Task set:
(a) In the board game ratings analysis, how many game entries are left once all unrated games are removed?
(b) Continue the board game ratings analysis from its last sentence.

The closest we can get to reproducing the real Bayesian rating values seems to be when the number of dummy ratings is around 1972 with a rating value of 5.5.

For comparison, here are the RMSDs for 0 dummies (i.e. the real user ratings), 100, 1500, and 1972 dummies at a rating value of 5.5:

	RMSD
Real User Ratings	1.1244
Computed Bayesian (100 x 5.5)	0.6033
Computed Bayesian (1500 x 5.5)	0.0520
Computed Bayesian (1972 x 5.5)	0.0194

We can visualize this trend. In the following plot, the x axis plots the real Bayesian rating values, whereas the y axis plots the mean real user rating (panel A), Bayesian rating values when using 100 dummy values (B), 1500 dummy values (C), and the number of dummy we got from our optimization i.e. ~1972 (D). As we increase the number of dummy values, the generated Bayesian rating approached the real Bayesian rating from BGG. The step from 1500 to 1972 ratings lowers the RMSD by a relatively small amount, suggesting that the 1500 estimate was fairly accurate.

A four panel figure showing that computed ratings drift towards the y=x diagonal as the number of dummies is increased. — Mean user ratings with A) 0, B) 100, C) 1500, D) 1972 dummy ratings of 5.5 added versus Bayesian ratings.

We can look at the remaining difference between real Bayesian ratings and the computed Bayesian ratings. In the plot below, the x axis plots the number of ratings on a log scale, while the y axis plots the differences.

The residual differences are less than 0.1 for almost all games, although there are a small number of strong outliers.

A plot showing residual differences between values computed using 1972 dummies and the actual Bayesian values. — Remaining differences between Bayesian Ratings computed with 1972 dummy ratings and Bayesian ratings from BGG, versus number of user ratings.

Data Overview

Shape, Missing Values, and Duplicate Values

If we remove all the unrated games, we are left with 23318 game entries. These contain 23 data columns, of which the first 11 deal with properties of the game itself, while the last 12 deal with user ratings of the game.

There are no duplicate game entries in this data set.

There is one instance of an empty data field present in the description column. However, missing values are encoded as 0 in numerical columns. There are no empty string values in text columns.

Let’s take a brief look at each of these data columns.

Name and Description

As a quick qualitative look at word frequencies in the name and description text fields, let’s construct some word clouds that approximately display frequency of common words by size of the word, while omitting stop words like “and”, “the”, etc.:

Wordcloud from boardgame names — Word cloud from boardgame names.

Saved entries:
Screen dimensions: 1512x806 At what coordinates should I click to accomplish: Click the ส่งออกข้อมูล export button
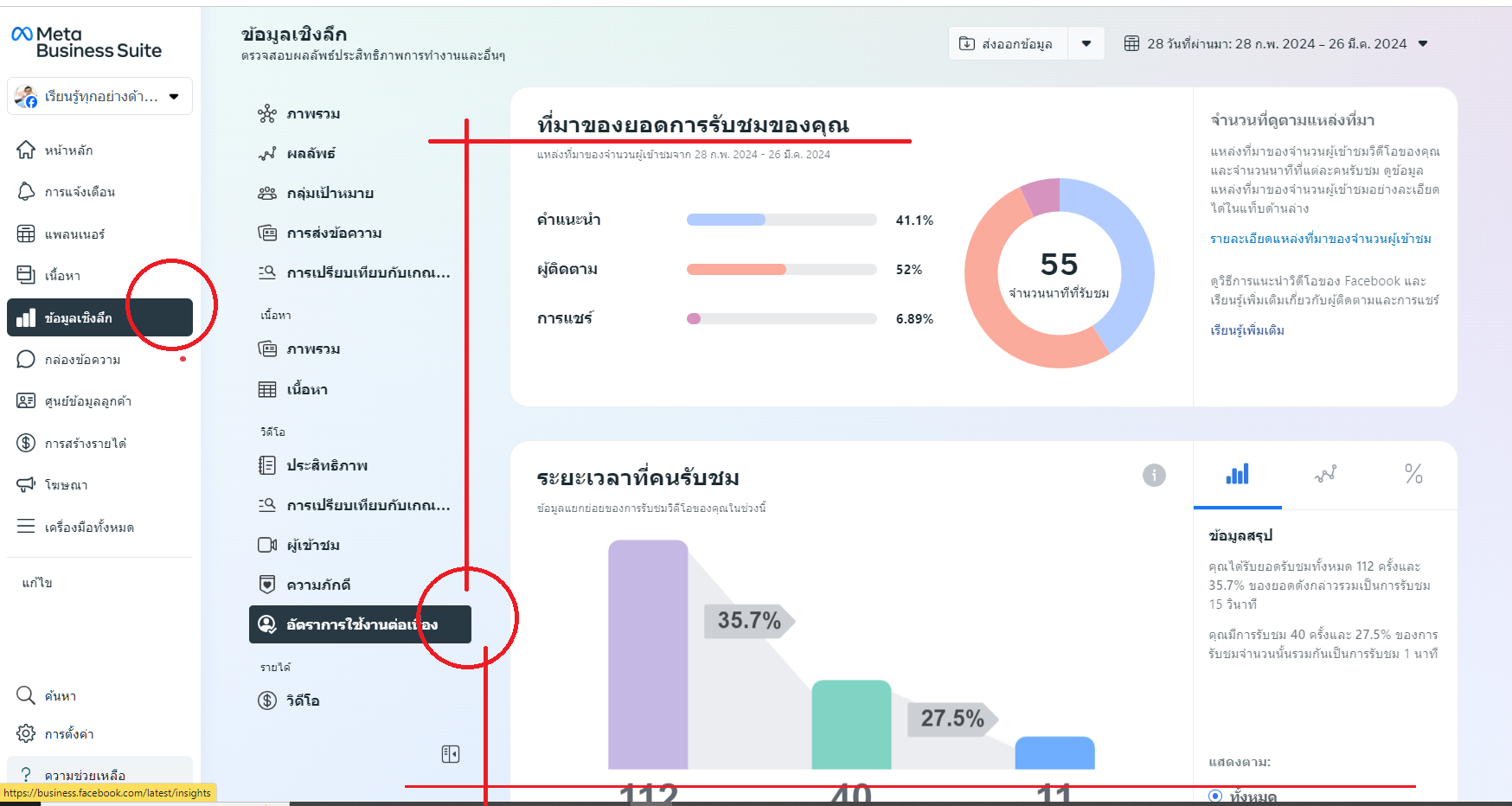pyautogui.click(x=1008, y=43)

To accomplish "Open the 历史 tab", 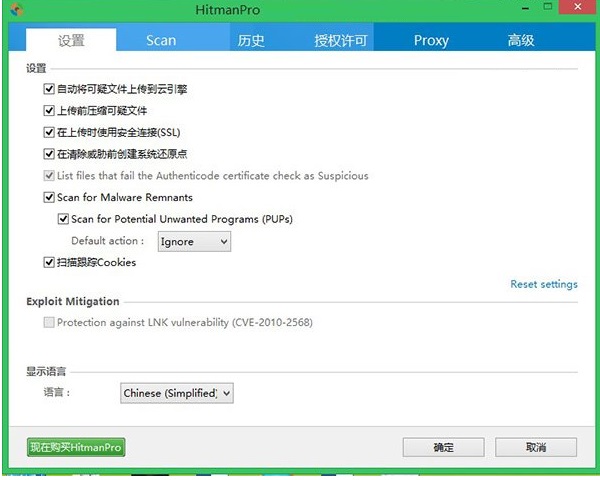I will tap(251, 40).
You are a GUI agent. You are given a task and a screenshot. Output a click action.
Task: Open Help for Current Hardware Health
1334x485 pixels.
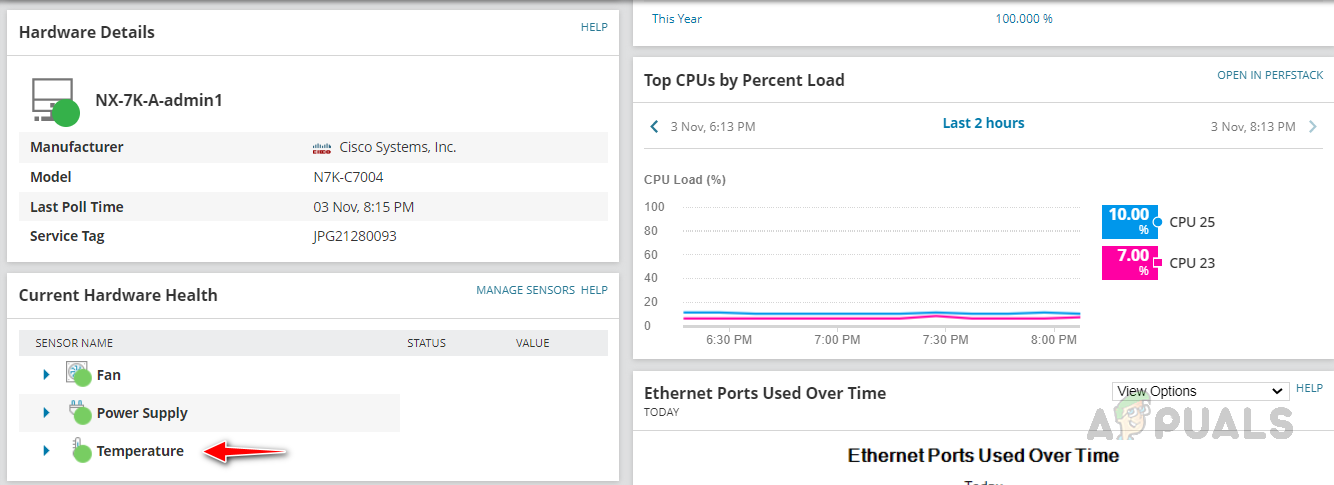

Expected responses:
(a) 23318 game entries.

(b)
Wordcloud from boardgame descriptions — Word cloud from boardgame descriptions.

Some frequent name words include “battle”, “game”, and “war”, and some frequent description words include “game”, ‘player", and “card”.

Year Published

The following plot shows a histogram of games by publication year. The publication year for games ranges from -3500 to 2023 (although one should probably consider anything before the modern era to be an approximate annotations). The spike in games at year 0 is due to 0 being used to encode missing values. Note the log scale in the frequency axis.

Histogram of all rated games — Distribution of boardgames by year published.

Zooming into a more recent time scale, we see that the vast majority of games are published in the last 70 years.

Histogram of games published after 1500 — Distribution of boardgames published after the year 1500.

If we look at games published after 2000, we see that the number of games published per year continues to increase until 2020, with a strong dropoff after.

Histogram of games published after 2000 — Distribution of boardgames published after the year 2000.

This dropoff does not appear to be explained by the time it takes for a game to reach thirty ratings, as this dropoff appears for unrated games as well. While the COVID-19 pandemic may be a factor, the dropoff also seems too strong to be fully attributable to it. Thus, I would guess that this reflects the time it takes for games to be added to BGG, but I would find this cause surprising as well, as I would assume board game creators would add their games to BGG quickly as part of their marketing efforts.

Players

Board games have a value for minimum and maximum number of players. For about 19% of games these values are the same.

The largest minimum number of players is 10, while the largest maximum number of players goes up to 999.

Below is a heatmap for min/max players for games with max players ≤ 24. Most games are 2 players or 2-4 players. Note that in cases where both the minimum and maximum are 0, or where the maximum is 0 but the minimum is not, most likely indicate the use of 0’s as a missing value placeholder.

Heatmap of boardgame player requirements for player max less than 24 — Distribution of player number requirements for games with max players ≤ 24

Playtime

Board games have values for minimum playtime and maximum playtime, but the maximum playtime column is actually a duplicate of the playtime column.

Below is a heatmap showing the number of games in various minimum and maximum playtime bins. Games with 0 for both minimum and maximum playtimes are using 0 as a missing value placeholder. The most populated bin is for games with a 16-30 minute value for both maximum and minimum playtime.

Heatmap of boardgame play times — Distribution of minimum and maximum playtimes. Note: bins are not equally sized.

Age

Boardgames have an associated mininum recommended age. Most of the minimum ages are at 8, 10, and 12 years. Minimum ages of 0 are probably of mix of real values and missing value placeholders.

Histogram of minimum ages for boardgames. — Distribution of minimum ages for boardgames.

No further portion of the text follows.